───── TEXT EXCERPT

Thank you to Janet Hartwell, who led our school with such vision for 15 years; to Peter Esty and Jim Coyle, who preceded Mrs. Hartwell. I offer my respect, admiration, and gratitude. We promise to build upon their exceptional work.

I’m deeply grateful to my parents, my wife Annie, our kids, and to all of my teachers and coaches who inspired and encouraged me.

Thank you to our Board of Trustees, for your stewardship and deep commitment to Greens Farms Academy. To serve as GFA’s Head of School is an honor of a lifetime, and I thank you for entrusting me with the responsibility and challenge of leading and caring for this wonderful community.

To our alumni, whose spirit echoes in our buildings: your stories fill our archives and help to define us. I’m eager to hear and learn from your stories, and we’ll endeavor to honor your legacy.

Thank you to GFA parents and the greater community for the warm welcome you’ve given my family and me — you’ve begun to teach me what matters at GFA. Your support for our students and our teachers makes such a profound difference in their lives.

To our faculty and staff. You support, coach, challenge, nurture, inspire, and celebrate our students every day. Your unwavering belief in our kids will carry them forward. I’m incredibly grateful to each one of you.

To the students of Greens Farms Academy, you are the real reason we are all here this morning.

Now I’m quite certain I’m not the only one who’s observed that an installation is something one does both with an incoming head of school and, also, with cable television. With that in mind, I don’t think it’s unreasonable that the success of either of those events be judged, in part, by how long they take.

──────────
───── DATA EXTRACT

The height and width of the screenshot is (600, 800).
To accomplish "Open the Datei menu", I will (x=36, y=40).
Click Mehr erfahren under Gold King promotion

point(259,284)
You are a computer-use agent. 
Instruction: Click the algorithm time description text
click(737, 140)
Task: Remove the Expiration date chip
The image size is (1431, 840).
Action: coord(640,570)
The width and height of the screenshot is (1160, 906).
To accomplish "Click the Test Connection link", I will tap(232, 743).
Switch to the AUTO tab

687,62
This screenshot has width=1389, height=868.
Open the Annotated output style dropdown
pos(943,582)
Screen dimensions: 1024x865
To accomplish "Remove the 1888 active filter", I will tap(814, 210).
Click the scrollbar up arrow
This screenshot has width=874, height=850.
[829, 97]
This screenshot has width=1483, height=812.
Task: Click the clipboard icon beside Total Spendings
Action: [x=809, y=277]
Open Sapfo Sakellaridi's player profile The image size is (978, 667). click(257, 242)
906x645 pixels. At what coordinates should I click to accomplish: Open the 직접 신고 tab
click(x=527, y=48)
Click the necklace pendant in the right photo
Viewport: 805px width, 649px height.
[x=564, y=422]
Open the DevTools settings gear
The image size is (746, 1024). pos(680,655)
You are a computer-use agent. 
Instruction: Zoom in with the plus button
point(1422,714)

──────────

__INSTRUCTION__
Reproduce word for word the portion of the installation speech between "To our faculty" and "one of you.", inclusive.

__TASK RESULT__
To our faculty and staff. You support, coach, challenge, nurture, inspire, and celebrate our students every day. Your unwavering belief in our kids will carry them forward. I’m incredibly grateful to each one of you.